I have a rather stange set of requirements that I'm hoping someone here could help me with. We receive a file that is actually a concatenation of 4 files (don't believe this would change, but ideally the solution would handle n files).

The super-file looks like:

FileHeader,Filename.csv,FileType,RowCount,Date,Time
ColumnHeaders....
Data.....
...
Data.....
FileHeader,Filename.csv,FileType2,RowCount2,Date2,Time2
ColumnHeaders2....
Data.....
...
Data.....
FileHeader,Filename.csv,FileType3,RowCount3,Date3,Time3
ColumnHeaders3....
Data.....
...
Data.....
FileHeader,Filename.csv,FileType4,RowCount4,Date4,Time4
ColumnHeaders4....
Data.....
...
Data.....

I would like to split that super-file into the 4 constituent files (each time the constant "Fileheader" is seen at start of line), naming each file: Filename-FileType.csv. Rowcounts dates and times can remain unchanged in their separate files.

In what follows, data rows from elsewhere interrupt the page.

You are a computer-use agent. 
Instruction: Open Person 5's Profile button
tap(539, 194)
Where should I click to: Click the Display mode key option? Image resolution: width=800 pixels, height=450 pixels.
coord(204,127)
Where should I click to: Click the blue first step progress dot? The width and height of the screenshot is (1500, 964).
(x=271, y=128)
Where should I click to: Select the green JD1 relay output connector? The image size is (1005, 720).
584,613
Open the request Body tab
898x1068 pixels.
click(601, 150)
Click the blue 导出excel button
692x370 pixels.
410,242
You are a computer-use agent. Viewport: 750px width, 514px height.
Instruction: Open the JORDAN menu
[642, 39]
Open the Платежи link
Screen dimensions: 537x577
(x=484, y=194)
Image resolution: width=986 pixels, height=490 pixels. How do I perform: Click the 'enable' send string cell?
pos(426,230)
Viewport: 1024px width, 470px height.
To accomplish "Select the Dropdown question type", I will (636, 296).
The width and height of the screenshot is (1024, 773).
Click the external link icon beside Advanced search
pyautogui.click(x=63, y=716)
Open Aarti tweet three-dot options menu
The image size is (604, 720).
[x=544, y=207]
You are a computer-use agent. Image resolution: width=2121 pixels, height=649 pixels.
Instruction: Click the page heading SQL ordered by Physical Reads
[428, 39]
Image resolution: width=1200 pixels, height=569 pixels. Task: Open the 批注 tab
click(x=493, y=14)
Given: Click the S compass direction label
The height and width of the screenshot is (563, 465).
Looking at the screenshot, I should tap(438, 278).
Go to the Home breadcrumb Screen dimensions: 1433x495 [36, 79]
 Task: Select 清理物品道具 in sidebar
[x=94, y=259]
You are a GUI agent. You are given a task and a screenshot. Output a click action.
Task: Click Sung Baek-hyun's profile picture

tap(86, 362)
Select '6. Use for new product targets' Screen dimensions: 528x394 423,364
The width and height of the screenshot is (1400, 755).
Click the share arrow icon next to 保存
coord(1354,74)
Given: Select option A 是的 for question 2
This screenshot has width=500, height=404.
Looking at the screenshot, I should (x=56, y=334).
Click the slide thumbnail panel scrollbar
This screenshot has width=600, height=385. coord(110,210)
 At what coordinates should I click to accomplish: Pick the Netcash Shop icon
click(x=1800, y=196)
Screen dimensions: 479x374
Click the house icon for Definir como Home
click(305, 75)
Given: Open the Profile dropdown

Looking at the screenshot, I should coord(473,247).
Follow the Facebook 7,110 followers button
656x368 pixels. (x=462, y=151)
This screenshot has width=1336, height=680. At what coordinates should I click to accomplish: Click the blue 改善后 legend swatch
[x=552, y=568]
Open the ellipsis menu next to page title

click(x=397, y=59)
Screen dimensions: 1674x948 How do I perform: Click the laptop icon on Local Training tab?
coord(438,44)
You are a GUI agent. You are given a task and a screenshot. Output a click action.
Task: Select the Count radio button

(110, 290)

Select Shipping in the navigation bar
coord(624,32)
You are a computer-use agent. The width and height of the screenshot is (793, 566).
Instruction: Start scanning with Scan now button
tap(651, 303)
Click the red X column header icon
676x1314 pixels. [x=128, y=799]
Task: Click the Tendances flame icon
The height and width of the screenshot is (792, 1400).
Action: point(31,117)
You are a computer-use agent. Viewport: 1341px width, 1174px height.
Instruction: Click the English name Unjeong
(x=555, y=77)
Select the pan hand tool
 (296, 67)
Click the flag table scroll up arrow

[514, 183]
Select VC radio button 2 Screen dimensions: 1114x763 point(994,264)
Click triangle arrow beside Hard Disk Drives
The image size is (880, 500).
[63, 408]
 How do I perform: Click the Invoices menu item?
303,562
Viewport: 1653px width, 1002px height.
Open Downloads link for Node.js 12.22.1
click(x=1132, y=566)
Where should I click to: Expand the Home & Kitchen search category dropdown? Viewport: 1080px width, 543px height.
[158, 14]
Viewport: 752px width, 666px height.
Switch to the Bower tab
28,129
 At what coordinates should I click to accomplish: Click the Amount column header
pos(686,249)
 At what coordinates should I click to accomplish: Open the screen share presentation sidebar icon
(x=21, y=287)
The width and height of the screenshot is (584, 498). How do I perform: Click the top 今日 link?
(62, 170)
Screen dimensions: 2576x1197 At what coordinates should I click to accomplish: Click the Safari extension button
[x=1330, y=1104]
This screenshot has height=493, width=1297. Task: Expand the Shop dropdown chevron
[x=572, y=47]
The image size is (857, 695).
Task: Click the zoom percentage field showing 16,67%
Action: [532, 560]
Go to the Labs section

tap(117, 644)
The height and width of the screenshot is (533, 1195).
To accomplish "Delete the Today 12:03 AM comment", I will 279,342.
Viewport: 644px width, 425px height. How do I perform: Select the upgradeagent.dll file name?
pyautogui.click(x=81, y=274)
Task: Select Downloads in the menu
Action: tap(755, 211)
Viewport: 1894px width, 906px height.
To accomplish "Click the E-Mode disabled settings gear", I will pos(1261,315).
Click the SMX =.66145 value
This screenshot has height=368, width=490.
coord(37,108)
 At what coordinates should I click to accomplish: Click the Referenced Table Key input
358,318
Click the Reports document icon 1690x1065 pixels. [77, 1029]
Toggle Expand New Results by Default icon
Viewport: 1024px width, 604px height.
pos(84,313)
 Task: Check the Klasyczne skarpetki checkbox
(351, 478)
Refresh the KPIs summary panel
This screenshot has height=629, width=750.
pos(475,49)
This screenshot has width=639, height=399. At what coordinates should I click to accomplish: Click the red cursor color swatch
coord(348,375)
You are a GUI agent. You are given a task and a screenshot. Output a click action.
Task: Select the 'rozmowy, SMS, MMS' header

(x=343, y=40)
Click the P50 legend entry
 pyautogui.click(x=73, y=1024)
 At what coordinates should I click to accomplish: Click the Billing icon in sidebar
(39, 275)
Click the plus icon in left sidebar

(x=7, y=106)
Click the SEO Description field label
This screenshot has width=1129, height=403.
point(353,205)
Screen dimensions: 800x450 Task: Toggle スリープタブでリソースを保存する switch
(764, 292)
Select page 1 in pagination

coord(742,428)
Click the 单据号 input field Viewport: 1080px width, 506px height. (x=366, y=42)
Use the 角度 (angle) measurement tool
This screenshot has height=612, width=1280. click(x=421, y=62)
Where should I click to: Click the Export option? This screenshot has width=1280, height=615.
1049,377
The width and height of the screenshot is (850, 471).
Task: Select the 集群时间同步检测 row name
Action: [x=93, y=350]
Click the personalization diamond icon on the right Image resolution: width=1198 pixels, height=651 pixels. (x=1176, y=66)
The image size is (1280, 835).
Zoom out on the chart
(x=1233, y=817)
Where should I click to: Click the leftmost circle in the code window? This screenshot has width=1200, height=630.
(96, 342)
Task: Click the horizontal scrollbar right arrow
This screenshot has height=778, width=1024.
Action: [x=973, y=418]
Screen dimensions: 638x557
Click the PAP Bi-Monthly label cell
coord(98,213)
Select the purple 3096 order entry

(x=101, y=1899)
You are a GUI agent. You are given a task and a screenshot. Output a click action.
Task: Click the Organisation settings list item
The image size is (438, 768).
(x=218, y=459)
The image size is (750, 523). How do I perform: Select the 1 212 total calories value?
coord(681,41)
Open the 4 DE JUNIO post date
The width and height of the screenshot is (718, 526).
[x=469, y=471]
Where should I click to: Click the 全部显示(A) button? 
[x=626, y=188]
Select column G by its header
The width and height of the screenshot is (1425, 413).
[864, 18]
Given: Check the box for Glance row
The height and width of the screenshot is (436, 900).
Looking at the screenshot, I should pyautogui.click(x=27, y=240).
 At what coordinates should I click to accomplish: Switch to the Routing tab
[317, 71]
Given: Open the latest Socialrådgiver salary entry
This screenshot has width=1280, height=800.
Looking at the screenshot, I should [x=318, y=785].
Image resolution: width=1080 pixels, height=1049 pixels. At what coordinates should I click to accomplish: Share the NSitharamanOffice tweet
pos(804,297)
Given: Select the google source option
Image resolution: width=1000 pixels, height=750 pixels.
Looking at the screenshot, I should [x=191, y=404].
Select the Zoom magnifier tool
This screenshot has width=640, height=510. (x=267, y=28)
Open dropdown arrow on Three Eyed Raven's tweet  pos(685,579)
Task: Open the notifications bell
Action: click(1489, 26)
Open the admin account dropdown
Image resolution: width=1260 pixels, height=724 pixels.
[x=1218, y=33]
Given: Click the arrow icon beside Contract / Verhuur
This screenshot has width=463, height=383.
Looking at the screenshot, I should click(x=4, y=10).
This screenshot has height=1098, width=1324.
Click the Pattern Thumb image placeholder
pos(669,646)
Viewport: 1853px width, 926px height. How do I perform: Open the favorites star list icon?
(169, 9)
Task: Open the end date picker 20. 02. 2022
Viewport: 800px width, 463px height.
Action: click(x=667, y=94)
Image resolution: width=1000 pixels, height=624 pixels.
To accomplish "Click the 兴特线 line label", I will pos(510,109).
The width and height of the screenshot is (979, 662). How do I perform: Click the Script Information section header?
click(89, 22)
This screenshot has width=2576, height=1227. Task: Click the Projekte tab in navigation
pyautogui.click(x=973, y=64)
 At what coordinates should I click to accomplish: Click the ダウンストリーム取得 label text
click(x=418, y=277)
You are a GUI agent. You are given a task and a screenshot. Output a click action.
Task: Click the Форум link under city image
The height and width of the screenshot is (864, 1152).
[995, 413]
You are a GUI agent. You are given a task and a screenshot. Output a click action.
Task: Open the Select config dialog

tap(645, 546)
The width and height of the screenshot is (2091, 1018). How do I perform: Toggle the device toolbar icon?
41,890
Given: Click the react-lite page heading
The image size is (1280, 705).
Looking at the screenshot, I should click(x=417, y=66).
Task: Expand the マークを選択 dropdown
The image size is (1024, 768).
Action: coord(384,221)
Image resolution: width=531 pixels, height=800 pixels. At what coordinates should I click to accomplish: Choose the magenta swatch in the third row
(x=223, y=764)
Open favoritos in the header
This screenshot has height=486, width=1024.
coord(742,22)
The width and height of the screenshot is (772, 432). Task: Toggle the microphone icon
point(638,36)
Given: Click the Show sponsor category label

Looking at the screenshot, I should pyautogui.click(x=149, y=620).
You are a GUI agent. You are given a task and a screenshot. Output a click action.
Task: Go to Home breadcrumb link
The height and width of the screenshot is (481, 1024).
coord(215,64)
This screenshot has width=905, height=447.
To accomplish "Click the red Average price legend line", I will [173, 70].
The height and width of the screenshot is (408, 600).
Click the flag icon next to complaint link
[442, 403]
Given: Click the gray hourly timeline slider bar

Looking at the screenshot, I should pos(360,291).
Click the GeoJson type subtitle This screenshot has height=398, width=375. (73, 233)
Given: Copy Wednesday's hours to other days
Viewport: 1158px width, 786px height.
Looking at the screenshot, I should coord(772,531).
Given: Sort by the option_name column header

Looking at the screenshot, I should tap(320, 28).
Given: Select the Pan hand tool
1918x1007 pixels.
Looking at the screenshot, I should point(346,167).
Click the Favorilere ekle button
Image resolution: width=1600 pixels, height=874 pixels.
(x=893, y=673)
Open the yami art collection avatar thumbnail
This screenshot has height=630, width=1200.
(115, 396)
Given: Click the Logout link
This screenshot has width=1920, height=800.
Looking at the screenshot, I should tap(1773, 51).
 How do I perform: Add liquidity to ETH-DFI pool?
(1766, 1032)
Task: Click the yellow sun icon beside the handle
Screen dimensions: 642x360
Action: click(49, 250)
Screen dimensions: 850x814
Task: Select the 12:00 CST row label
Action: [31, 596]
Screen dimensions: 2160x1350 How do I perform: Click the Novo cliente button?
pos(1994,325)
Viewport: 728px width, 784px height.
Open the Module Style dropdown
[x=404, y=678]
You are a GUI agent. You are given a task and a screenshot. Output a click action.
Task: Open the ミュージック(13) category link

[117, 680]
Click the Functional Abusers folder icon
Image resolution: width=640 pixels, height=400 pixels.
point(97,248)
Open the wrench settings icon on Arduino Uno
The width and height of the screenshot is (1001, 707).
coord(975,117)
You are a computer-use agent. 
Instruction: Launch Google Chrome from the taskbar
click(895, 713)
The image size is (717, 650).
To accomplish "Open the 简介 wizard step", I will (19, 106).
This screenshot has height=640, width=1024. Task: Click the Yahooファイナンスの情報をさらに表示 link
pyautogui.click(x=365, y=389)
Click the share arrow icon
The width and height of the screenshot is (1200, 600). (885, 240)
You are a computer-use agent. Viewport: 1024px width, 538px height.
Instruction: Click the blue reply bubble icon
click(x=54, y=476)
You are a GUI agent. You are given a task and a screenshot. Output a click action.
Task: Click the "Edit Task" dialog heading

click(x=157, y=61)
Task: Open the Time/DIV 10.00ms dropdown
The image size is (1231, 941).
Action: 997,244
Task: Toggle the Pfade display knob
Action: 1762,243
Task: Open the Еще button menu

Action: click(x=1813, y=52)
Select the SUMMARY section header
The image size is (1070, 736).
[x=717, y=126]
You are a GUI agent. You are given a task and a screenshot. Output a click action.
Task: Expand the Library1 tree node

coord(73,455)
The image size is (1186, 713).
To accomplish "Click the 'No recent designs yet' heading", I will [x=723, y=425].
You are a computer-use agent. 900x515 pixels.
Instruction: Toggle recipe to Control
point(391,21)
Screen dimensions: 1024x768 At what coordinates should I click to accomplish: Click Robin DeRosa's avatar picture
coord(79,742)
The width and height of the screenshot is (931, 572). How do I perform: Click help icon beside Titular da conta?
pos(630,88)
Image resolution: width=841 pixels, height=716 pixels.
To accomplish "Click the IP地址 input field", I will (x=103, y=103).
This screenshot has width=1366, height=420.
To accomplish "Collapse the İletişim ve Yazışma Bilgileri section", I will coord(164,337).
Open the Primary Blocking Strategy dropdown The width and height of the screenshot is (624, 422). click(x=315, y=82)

Additionally, if possible, I would then like to update the Filename.csv in each sub-file to its newly allocated filename (Filename_FileType.csv)

Unfortunately my awking skills are extremely minimal. Can someone please help me with this?

Many many thanks in advance.

Lee

116 · September 15, 2010, 1:25pm

try the code below:

while read line; do

  if [ $line ~  /^FileHeader/ ]; then
    filename=`sed s/^FileHeader\(.*\).csv,\([^,]*\),.*/\1_\2.csv/`
  else
    echo $line >>$filename
  fi

done < superfilename

Franklin52 · September 15, 2010, 1:31pm

Something like this?

awk '/^FileHeader/{fn=$2 "-" $3 ".csv"}{print > fn}' file

Leedor · September 15, 2010, 2:11pm

Thanks guys for the very quick responses, unfortunately I can't get either solution to work.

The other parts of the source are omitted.